Za stołem jury „Mam talent” siedzi urocza kobieta – Małgorzata Foremniak. Nie można jednak dać się zwieść pozorom – ta drobna blondynka potrafi pokazać prawdziwe pazurki. Wprawdzie jest chyba najłagodniejszym z jurorów i to właśnie od niej uczestnicy prawie zawsze mogą usłyszeć jakąś pochwałę czy słowa pocieszenia, ale z drugiej strony potrafi powiedzieć, kiedy coś jej się nie podoba. Na szczęście robi to w bardzo uprzejmy i dyplomatyczny sposób, w przeciwieństwie do pozostałych jurorów „Mam talent”. Małgosia potrafi także zaszaleć – na przykład podczas castingów wskoczyć nagle na scenę i zatańczyć lub zaśpiewać z jakimś uczestnikiem, czym szokowała już wielokrotnie – widać, że lubi się dobrze bawić.
Opinie o Małgorzacie Foremniak jako jury w Mam Talent
Uczestnicy mogą także zawsze liczyć na to, że będzie do nich przychylnie nastawiona jeśli tylko ją czymś wzruszą, chociażby tym, że przyprowadzą ze sobą ukochanego, ukochaną, czy małe dziecko. Niestety talent lub jego brak schodzą wtedy na dalszy plan, bo Małgosia jest osobą bardzo wrażliwą i uczuciową, w związku z czym łaskawszym okiem spojrzy na pięciolatka grającego na fortepianie niż piętnastolatka wykonującego o niebo lepiej ten sam utwór.

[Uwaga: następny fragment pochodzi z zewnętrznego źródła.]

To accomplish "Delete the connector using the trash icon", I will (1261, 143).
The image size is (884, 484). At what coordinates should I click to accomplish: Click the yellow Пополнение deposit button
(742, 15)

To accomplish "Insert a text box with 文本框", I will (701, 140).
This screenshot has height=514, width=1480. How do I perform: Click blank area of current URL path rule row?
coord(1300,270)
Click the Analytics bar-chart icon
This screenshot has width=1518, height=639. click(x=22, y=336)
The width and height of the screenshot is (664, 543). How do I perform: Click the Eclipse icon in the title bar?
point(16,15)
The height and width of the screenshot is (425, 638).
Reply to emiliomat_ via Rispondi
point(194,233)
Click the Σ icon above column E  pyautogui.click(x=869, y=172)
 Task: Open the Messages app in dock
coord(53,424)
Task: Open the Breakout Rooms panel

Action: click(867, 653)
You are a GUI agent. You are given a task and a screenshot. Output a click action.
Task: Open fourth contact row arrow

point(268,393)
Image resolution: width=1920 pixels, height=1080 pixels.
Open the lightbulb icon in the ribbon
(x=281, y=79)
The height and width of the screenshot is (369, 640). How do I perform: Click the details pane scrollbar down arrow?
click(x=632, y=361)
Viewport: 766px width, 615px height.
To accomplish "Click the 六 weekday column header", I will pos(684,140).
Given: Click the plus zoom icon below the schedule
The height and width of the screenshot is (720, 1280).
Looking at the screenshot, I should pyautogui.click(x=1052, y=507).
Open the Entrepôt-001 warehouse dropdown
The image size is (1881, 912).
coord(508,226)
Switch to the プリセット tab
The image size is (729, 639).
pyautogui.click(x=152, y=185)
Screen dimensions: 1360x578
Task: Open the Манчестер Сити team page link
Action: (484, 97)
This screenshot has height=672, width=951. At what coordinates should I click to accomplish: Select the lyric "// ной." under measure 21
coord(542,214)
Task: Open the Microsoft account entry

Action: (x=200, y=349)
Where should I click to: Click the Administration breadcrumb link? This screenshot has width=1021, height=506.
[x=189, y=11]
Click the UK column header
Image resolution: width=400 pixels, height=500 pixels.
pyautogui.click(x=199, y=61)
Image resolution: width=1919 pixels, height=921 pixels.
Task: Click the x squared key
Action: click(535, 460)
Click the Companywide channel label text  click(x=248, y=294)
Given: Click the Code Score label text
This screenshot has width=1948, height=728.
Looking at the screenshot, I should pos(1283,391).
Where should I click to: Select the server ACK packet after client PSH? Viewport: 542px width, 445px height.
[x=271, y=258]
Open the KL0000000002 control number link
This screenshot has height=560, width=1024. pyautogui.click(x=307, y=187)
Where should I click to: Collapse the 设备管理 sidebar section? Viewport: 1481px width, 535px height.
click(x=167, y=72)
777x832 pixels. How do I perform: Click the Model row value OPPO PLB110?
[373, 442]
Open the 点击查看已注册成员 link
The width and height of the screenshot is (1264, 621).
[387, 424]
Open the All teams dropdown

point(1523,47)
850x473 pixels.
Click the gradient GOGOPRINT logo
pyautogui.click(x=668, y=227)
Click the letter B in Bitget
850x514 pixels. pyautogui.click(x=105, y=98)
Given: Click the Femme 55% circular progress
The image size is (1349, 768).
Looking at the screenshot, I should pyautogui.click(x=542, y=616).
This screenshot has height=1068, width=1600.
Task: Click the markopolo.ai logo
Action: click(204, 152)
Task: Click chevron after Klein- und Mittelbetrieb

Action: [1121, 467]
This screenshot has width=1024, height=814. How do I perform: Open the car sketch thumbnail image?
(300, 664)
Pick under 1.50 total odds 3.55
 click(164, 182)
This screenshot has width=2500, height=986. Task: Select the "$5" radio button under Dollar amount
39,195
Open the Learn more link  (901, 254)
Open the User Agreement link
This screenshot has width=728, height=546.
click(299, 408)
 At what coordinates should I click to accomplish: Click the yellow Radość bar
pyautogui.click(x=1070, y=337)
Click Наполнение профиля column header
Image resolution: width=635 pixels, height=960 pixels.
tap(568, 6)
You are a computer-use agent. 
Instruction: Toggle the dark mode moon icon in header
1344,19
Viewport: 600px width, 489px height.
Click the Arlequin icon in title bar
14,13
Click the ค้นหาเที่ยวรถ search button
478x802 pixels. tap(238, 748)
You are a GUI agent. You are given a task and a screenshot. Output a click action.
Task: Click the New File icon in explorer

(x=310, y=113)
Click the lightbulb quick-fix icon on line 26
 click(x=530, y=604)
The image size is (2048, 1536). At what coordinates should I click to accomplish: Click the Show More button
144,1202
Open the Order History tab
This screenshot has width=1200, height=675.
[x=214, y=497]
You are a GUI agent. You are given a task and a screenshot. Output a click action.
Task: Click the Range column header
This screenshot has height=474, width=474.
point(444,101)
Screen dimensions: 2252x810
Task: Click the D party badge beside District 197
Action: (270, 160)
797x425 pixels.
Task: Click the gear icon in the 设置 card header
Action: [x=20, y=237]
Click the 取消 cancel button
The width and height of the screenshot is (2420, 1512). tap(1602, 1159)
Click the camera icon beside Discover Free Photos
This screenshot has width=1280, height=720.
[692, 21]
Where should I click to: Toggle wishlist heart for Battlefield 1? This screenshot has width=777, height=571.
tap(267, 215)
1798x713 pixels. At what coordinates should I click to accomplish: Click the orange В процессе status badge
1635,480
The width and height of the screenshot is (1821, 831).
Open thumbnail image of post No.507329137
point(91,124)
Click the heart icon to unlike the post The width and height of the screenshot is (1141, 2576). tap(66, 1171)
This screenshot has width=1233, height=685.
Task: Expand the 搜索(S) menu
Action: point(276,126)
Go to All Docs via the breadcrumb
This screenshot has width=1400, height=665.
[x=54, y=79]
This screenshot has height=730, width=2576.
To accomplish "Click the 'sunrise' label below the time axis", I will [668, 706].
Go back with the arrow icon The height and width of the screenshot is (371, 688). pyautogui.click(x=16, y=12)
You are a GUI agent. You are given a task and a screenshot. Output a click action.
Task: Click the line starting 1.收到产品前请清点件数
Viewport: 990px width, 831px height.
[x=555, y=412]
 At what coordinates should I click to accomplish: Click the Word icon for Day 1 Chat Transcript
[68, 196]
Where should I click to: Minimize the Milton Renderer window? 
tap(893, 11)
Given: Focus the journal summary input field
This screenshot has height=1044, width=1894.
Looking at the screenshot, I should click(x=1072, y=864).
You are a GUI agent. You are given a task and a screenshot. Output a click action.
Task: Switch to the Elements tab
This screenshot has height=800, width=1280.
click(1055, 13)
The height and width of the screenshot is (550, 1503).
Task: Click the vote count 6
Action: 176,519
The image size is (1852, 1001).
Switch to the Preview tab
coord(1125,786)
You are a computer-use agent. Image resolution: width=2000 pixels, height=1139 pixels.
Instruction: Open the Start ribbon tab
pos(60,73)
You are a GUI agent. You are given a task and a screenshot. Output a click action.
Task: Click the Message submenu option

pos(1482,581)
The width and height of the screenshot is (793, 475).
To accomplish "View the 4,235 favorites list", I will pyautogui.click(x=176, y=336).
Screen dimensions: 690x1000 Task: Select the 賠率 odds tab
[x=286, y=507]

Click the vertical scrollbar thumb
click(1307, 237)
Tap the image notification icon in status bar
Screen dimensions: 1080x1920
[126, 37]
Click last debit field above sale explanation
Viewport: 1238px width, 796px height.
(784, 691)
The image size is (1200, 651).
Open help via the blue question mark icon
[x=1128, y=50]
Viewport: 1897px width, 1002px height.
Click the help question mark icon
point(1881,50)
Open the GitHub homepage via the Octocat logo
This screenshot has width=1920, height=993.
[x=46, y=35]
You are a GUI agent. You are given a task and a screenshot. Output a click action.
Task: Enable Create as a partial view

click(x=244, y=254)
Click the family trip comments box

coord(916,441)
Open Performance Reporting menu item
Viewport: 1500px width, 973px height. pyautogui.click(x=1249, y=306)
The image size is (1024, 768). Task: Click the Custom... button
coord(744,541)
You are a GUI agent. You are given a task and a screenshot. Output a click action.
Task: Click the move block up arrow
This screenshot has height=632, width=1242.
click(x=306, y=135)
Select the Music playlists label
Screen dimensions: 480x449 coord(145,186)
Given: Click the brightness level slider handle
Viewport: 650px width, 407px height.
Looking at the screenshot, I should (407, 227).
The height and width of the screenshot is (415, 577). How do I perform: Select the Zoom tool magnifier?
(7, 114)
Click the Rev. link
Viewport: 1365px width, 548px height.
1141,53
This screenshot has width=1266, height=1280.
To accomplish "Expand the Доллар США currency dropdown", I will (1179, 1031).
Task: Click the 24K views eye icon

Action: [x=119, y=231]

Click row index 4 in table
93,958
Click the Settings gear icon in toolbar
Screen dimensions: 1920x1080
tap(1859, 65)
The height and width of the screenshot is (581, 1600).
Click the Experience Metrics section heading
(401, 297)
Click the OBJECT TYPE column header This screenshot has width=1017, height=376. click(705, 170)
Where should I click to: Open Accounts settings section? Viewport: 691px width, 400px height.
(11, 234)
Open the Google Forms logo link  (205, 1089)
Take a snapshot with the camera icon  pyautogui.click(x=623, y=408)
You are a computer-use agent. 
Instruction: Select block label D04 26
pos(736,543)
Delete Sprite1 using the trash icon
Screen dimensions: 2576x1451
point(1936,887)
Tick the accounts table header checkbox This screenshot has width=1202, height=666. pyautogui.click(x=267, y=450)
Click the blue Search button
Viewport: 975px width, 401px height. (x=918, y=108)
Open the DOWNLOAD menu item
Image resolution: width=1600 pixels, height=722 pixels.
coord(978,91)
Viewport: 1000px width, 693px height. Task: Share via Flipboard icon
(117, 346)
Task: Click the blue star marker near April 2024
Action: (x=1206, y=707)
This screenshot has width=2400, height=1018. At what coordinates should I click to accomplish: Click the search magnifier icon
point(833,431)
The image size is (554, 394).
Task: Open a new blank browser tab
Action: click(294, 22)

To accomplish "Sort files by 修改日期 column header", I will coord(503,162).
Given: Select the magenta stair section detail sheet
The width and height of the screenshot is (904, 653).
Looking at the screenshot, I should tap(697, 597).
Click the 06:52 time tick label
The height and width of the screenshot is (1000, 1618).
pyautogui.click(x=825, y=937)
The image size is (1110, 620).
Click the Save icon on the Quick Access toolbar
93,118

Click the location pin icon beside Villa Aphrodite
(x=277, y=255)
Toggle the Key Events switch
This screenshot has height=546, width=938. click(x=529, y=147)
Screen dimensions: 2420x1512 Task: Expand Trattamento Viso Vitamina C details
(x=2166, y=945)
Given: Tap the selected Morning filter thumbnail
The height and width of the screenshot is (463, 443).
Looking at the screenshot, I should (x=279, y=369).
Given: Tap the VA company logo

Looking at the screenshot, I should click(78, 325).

Ale takie już są prawa kobiet, a jury nie musi przecież być obiektywne. Nie wszyscy też zgadzają się zawsze z opiniami jurorów, ale jedno jest pewne – Foremniak nigdy nikogo swoją opinią nie skrzywdziła. Są one wyważone i w miarę obiektywne, a jeśli już przesadzone w którąś stronę to tylko zbyt pozytywne. Małgosia jest takim dobrym duchem całego programu.